GOAL A -
Please set down the stretch of the pull request thread from "Conversation" through "doesn't return SedonaType.", word for word.
GOAL B -
In the pull request thread, which function was the SRIDifiedKernel wrapper applied to?

SELECTED TEXT -
════════

Skip to content

Conversation

@yutannihilation
Copy link
Contributor

@yutannihilation yutannihilation commented Nov 4, 2025

Part of #126

This pull request implements the SRIDifiedKernel wrapper, which is suggested in #126, and applies it to ST_Point() to see if it works.

Currently, it seems to work. I need to figure out how to test this because ScalarUdfTester doesn't return SedonaType.

> sd_sql("select st_srid(st_point(1, 1, 4326))")
┌──────────────────────────────────────────────────┐
│ st_srid(st_point(Int64(1),Int64(1),Int64(4326))) │
│                      uint32                      │
╞══════════════════════════════════════════════════╡
│                                             4326 │
└──────────────────────────────────────────────────┘
Preview of up to 6 row(s)

Copy link
Member

@paleolimbot paleolimbot left a comment

Choose a reason for hiding this comment

The reason will be displayed to describe this comment to others. Learn more.

Awesome!

In Python you should be able to do:

result = eng.execute_and_collect("<sql>")
df = eng.result_to_pandas(result)
geopandas.testing.assert_geodataframe_equal(df, expected)

(In theory result_to_pandas is CRS-aware, even for PostGIS)

Comment on lines 263 to 265
// TODO: This branch is not really the "invalid CRS value" case.
// If it can be cast to Utf-8, it falls into the first branch.
return sedona_internal_err!("Invalid CRS value");
Copy link
Member

Choose a reason for hiding this comment

The reason will be displayed to describe this comment to others. Learn more.

Maybe Can't cast Crs {crs:?} to Utf8?

],
);

tester.assert_return_type(WKB_GEOMETRY);
Copy link
Member

Choose a reason for hiding this comment

The reason will be displayed to describe this comment to others. Learn more.

It's a great point that the UDF tester doesn't propagate CRSes because it doesn't consider scalar arguments. We could add return_type_with_with_scalars() to the ScalarUdfTester?

@yutannihilation
Copy link
Contributor Author

yutannihilation commented Nov 7, 2025

We could add return_type_with_with_scalars() to the ScalarUdfTester?

Thanks for the hint! I tried it, but currently I'm seeing this error. I hope if this is just my implementation is not good, but ScalarUdfTester::return_type() goes a different code path than actually invoking the function...?

called `Result::unwrap()` on an `Err` value: NotImplemented("st_point([Arrow(Float64), Arrow(Float64), Arrow(UInt16)]): No kernel matching arguments")

════════

INFORMATION SHOWN -

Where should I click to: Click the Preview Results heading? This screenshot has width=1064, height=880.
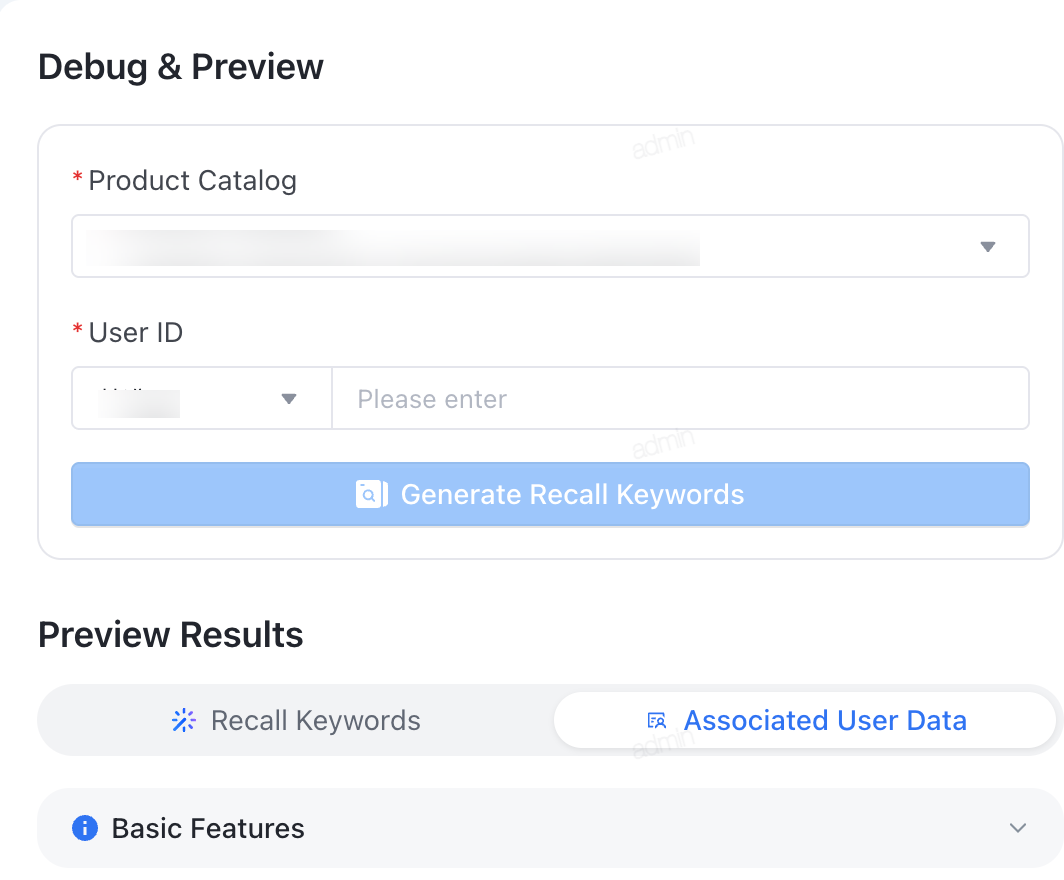[171, 635]
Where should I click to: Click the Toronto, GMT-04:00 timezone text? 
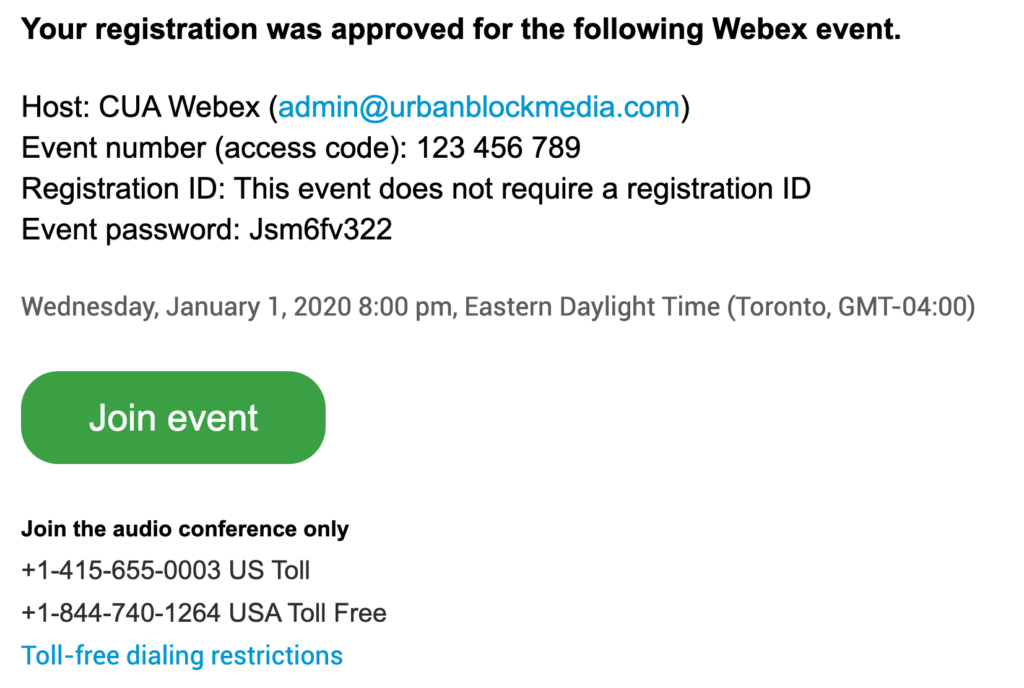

════════

PROBLEM SOLUTION A -
Conversation

@yutannihilation
Copy link
Contributor

@yutannihilation yutannihilation commented Nov 4, 2025

Part of #126

This pull request implements the SRIDifiedKernel wrapper, which is suggested in #126, and applies it to ST_Point() to see if it works.

Currently, it seems to work. I need to figure out how to test this because ScalarUdfTester doesn't return SedonaType.

PROBLEM SOLUTION B -
ST_Point()